Input data below:
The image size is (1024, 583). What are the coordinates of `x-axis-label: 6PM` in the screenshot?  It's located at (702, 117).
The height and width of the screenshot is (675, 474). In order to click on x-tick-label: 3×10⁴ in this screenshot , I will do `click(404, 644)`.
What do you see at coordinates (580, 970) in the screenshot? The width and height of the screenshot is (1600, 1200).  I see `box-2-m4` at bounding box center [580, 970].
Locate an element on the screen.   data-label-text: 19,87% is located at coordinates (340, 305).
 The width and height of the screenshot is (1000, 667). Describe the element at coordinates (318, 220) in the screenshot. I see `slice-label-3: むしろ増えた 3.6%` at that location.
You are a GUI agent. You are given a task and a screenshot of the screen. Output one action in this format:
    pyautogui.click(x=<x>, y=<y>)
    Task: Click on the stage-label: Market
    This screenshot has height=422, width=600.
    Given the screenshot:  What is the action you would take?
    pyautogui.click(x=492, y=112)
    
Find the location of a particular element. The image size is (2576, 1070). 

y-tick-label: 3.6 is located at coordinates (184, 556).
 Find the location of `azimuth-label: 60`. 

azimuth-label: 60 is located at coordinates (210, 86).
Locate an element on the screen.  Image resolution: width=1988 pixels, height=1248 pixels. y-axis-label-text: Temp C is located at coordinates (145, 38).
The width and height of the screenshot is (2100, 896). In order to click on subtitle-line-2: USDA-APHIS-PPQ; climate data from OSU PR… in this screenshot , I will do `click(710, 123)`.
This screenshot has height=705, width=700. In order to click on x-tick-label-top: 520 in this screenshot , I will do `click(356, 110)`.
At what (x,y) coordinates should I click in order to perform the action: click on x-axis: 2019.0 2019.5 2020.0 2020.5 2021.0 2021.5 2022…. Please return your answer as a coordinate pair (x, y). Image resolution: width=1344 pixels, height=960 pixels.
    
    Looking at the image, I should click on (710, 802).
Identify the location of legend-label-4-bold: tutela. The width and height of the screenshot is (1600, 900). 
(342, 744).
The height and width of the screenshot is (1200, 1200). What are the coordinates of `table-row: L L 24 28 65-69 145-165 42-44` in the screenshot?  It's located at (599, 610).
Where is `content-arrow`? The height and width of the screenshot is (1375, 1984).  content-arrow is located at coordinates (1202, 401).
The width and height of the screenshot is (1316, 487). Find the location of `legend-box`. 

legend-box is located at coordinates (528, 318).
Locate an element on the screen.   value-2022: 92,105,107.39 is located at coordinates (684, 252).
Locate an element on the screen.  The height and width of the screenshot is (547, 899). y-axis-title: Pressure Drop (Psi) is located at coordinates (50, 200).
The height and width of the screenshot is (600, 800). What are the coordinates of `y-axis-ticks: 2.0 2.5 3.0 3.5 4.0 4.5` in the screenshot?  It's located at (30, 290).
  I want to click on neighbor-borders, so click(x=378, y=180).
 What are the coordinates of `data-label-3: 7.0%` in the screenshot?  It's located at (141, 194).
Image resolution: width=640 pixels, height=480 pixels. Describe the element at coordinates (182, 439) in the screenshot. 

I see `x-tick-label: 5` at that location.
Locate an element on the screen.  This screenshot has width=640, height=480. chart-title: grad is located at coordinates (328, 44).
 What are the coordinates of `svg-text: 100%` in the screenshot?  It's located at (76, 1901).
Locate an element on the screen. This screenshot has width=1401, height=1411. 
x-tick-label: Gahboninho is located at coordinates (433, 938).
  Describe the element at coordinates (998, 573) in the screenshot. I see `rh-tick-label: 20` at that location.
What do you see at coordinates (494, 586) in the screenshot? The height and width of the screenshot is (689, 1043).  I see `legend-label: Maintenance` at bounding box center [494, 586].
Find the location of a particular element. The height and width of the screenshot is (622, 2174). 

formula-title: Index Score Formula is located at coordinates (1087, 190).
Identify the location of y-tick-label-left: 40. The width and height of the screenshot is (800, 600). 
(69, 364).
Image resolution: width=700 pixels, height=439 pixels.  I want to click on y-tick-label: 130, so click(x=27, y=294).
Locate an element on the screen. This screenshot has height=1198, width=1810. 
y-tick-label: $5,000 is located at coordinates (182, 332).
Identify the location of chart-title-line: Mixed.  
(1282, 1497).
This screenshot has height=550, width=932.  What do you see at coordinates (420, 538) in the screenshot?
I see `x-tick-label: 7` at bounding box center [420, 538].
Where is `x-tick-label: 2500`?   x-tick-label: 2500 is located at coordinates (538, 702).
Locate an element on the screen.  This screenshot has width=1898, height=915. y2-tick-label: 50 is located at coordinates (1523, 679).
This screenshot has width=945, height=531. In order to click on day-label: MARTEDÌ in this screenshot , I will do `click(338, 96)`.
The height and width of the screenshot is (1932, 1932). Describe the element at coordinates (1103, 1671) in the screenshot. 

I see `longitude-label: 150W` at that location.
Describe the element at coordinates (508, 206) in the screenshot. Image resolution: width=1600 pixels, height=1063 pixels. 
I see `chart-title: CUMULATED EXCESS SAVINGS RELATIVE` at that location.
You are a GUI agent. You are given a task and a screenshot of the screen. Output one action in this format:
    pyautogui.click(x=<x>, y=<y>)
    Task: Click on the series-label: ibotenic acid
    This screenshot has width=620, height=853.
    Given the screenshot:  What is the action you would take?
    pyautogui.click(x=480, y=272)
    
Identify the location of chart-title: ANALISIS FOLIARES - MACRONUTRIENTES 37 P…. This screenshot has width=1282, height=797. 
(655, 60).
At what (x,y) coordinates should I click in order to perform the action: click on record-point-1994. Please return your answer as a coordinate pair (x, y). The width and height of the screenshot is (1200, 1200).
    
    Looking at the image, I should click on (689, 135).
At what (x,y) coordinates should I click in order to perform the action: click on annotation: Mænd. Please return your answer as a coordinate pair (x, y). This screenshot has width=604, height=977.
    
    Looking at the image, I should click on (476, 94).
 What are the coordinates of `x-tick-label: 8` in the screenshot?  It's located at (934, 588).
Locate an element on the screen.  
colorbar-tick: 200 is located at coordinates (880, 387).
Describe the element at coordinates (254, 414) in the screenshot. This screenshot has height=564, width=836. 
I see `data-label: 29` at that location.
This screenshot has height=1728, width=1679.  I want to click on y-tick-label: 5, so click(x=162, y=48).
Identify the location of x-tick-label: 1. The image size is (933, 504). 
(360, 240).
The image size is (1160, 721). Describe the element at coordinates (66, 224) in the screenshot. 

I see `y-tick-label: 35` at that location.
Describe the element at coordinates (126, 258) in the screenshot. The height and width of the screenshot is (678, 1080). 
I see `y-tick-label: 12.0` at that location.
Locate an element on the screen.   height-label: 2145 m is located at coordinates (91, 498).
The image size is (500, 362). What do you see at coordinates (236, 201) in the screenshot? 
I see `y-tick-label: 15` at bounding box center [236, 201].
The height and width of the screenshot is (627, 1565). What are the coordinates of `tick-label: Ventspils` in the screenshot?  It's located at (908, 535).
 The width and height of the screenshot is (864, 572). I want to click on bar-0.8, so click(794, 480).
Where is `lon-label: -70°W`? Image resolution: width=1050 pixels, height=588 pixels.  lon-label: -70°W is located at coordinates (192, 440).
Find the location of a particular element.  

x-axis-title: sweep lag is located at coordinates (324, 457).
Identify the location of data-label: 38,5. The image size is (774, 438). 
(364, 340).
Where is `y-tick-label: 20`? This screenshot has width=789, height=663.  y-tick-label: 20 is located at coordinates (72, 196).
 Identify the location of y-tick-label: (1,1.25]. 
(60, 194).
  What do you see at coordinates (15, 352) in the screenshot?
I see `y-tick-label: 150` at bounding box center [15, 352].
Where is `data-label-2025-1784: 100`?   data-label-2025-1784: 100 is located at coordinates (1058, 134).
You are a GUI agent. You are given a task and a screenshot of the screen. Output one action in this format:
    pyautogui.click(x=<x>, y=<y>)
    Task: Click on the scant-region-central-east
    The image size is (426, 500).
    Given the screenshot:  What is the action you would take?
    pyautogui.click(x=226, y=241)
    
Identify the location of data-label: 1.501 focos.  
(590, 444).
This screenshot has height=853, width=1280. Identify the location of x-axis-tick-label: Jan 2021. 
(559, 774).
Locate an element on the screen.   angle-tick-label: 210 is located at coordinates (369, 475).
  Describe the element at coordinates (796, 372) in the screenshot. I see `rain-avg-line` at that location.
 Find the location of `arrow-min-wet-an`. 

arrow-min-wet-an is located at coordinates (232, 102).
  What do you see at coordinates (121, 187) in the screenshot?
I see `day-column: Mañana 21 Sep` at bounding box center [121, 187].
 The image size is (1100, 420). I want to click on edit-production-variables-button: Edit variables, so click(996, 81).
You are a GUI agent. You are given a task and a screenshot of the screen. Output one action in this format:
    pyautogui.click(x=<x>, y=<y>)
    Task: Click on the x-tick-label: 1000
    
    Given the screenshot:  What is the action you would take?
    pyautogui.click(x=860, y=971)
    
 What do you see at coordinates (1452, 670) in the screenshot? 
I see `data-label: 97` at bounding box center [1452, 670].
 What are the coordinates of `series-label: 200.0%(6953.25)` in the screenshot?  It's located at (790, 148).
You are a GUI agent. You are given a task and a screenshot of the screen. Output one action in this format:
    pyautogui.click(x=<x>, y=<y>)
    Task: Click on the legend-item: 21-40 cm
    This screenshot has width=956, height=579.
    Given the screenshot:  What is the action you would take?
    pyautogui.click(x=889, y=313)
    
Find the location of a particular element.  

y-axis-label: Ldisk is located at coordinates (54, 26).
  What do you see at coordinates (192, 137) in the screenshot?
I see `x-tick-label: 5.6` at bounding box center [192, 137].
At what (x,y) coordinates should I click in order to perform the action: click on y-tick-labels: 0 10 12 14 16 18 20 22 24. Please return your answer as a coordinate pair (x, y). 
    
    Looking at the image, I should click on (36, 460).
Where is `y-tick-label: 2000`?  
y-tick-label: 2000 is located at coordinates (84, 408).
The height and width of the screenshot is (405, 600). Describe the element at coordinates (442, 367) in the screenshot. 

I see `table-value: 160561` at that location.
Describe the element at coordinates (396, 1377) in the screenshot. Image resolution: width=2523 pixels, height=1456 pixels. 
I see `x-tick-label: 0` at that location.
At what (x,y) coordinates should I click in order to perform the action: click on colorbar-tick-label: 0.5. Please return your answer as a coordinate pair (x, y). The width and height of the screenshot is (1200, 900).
End of Input data.
▸ Exercise directions: Rewrite the records from the line with "This screenshot has height=853, width=1280." up to and including the line with "(559, 774).", swapping "location" for "position" and changing nothing else.

▸ Solution to this problem:
This screenshot has height=853, width=1280. Identify the position of x-axis-tick-label: Jan 2021. 
(559, 774).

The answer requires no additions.